Dan Dwyer is a senior attorney with 17 years of experience, currently serving as the in-house lawyer for Southeastern Pennsylvania Transportation Authority (SEPTA). He is another great example of a donor who contributes to our work for the good of others–a large part of his job is to provide legal advice to people making decisions that affect how commuters get to work every day. We were intrigued by Mr. Dwyer’s role and wanted to learn more.
Can you describe your occupation and what a typical day is like for you at Southeastern Pennsylvania Transportation Authority (SEPTA)?
I am a corporate and real estate attorney for the fifth largest transportation authority in the United States. Although we work in all mass transit modalities except ferries, most of my work is focused on commuter rail. There are all manner of agreements, be they ground leases, equipment leases, licenses, development agreements, construction contracts and services contracts, letters of intent and memorandums of understanding that must be agreed upon with other railroads, developers, adjacent property owners and services providers. I also do a fair amount of state and federal legislative and regulatory analysis with an eye to giving my clients very succinct advice about what they can and can’t do.
Since you have experience in both, what would you say are some differences between working at a firm and working as an in-house attorney?
In a law firm, the lawyers is a revenue center whose primary job is to do legal work and her legal work product is the end goal. An in-house is a cost center and part of a bigger organization whose goals must be achieved. I tell the younger lawyers that they must balance three roles. The first is an attorney with all the professional and ethical obligations that entails. The second is an employee of an engineering organization who must function as a part of engineering project teams. The third role is that of a public servant. This is a broader set of obligations than those that I faced in private practice.
What do you find most challenging about your job? Most rewarding?
The most challenging aspect of my job is the aspect that is also most rewarding. I have to get-up every morning and do everything I can as a lawyer to help keep the trains running. There is no better feeling than looking at the trains during a service crisis and knowing what I did to assure that there was service. I ride to work in the morning and see people riding in cars that I leased over lines and through signals whose maintenance contracts I negotiated. It is challenging to keep everything moving but worth it.
Thanks for your recent gift to the LII. In what ways has the LII been helpful to you in your work?
Commuter rail has been heavily regulated and legislated over the last 40 years. Sometimes it is not enough to know what the current legislation requires. You need to know how we got here and why things were done differently 10 or 20 or 30 or 50 years ago. Railroads are all about history and LII helps me access the legislative history that I need.
How did you first come across our site?
I was directed to it by my dear friend and brother-in-law, John Joergensen, of Rutgers Law Library.
You mentioned that John Joergensen, our friend at Rutgers Law School, convinced you to support the LII. What did he say that inspired you to give?
He said two things. The first was to stop being a free-riding deadbeat. He also told me that, although information – particularly legal information – should flow freely, there is a cost to that flow. If you don’t pay that cost, it won’t be available. It is the old “problem of the commons.” If everyone shares a benefit, but can free ride on its upkeep, you eventually lose the benefit.

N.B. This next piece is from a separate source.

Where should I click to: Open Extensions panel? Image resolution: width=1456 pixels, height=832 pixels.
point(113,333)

When visiting our site, do you always find what you need? If not, do you have suggestions for how we might improve access to certain parts of the law?
It is a great site. I wouldn’t presume to tell you your business.

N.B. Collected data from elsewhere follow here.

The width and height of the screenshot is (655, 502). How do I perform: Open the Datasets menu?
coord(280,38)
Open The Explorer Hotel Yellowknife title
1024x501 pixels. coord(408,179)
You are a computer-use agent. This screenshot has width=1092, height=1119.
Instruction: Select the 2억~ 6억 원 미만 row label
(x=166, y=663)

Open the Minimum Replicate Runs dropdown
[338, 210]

If you were to tell others about the LII and why it’s worth supporting, what would you say?
The law should be readily available to everyone because if ignorance of the law is never an excuse than knowledge of the law is a necessity. In an internet-driven society, the access to the law must be on the internet and not behind a pay-wall for most people. LII takes the law from behind that pay wall.
What is one interesting fact about yourself?
I read about the history and development of administrative law for fun. The administrative state is a big part of our everyday lives and to know what to do with it next, we have to know what we have been trying to do with it all along. I have little time for the highfalutin big idea political discussions we so often hear. I want to think and talk about using law to fix big problems in, perhaps, little ways. My friends are getting sick of talking to me because of this.